◆ **EXERCISE GOAL**: Copy out the entries word for word, starting at the line that contains "The image size is (1067, 800)." and stopping after the line that contains "Action: [x=768, y=31]". Omit the pictures.

◆ **RECORD EXTRACTS**:
____
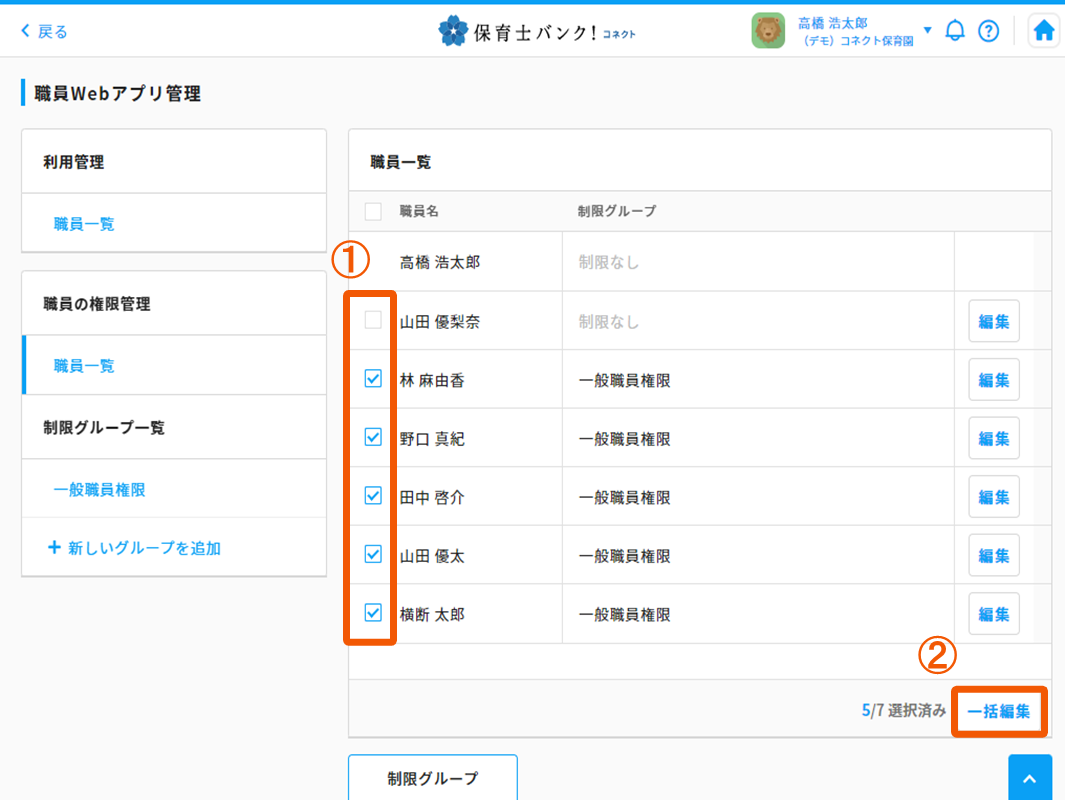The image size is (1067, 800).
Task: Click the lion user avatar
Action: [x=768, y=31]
____
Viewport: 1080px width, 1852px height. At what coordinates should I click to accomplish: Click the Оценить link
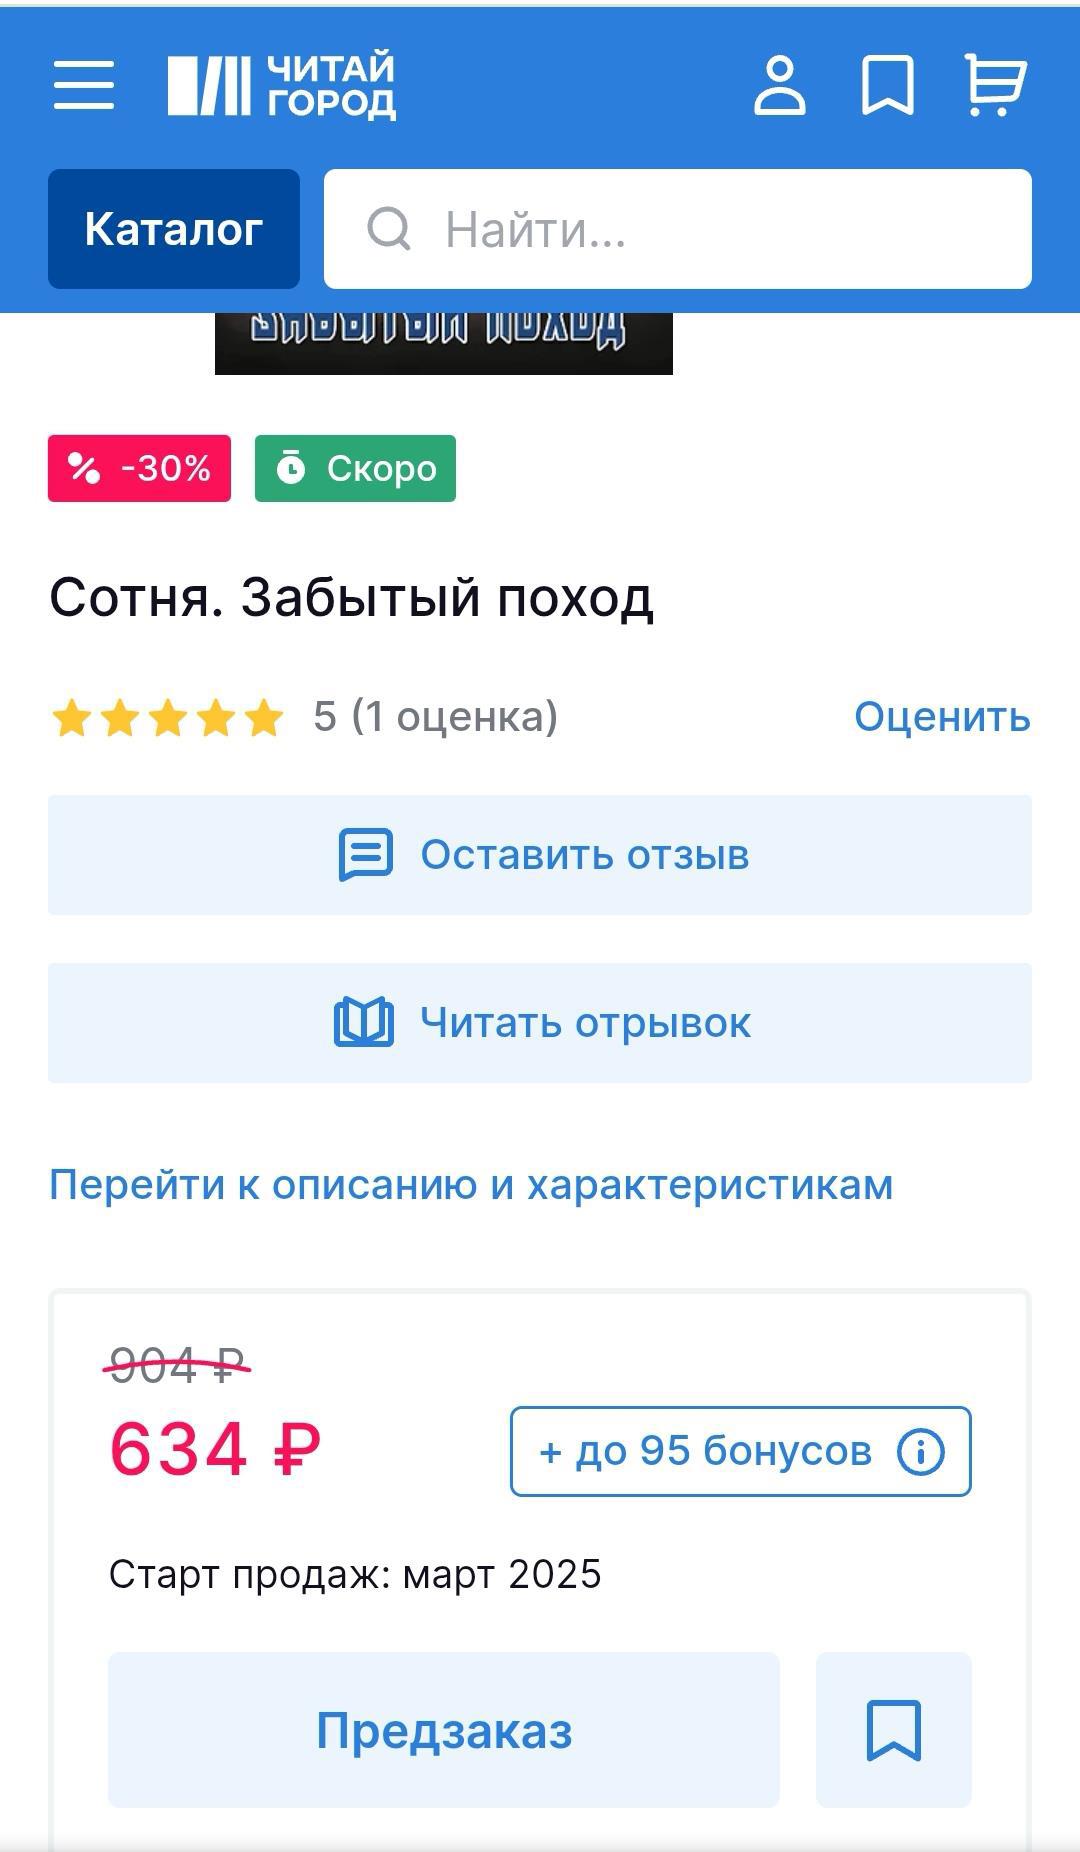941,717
____
◆ **RESULT BELOW**:
The image size is (1067, 800).
Task: Click the lion user avatar
Action: [x=768, y=31]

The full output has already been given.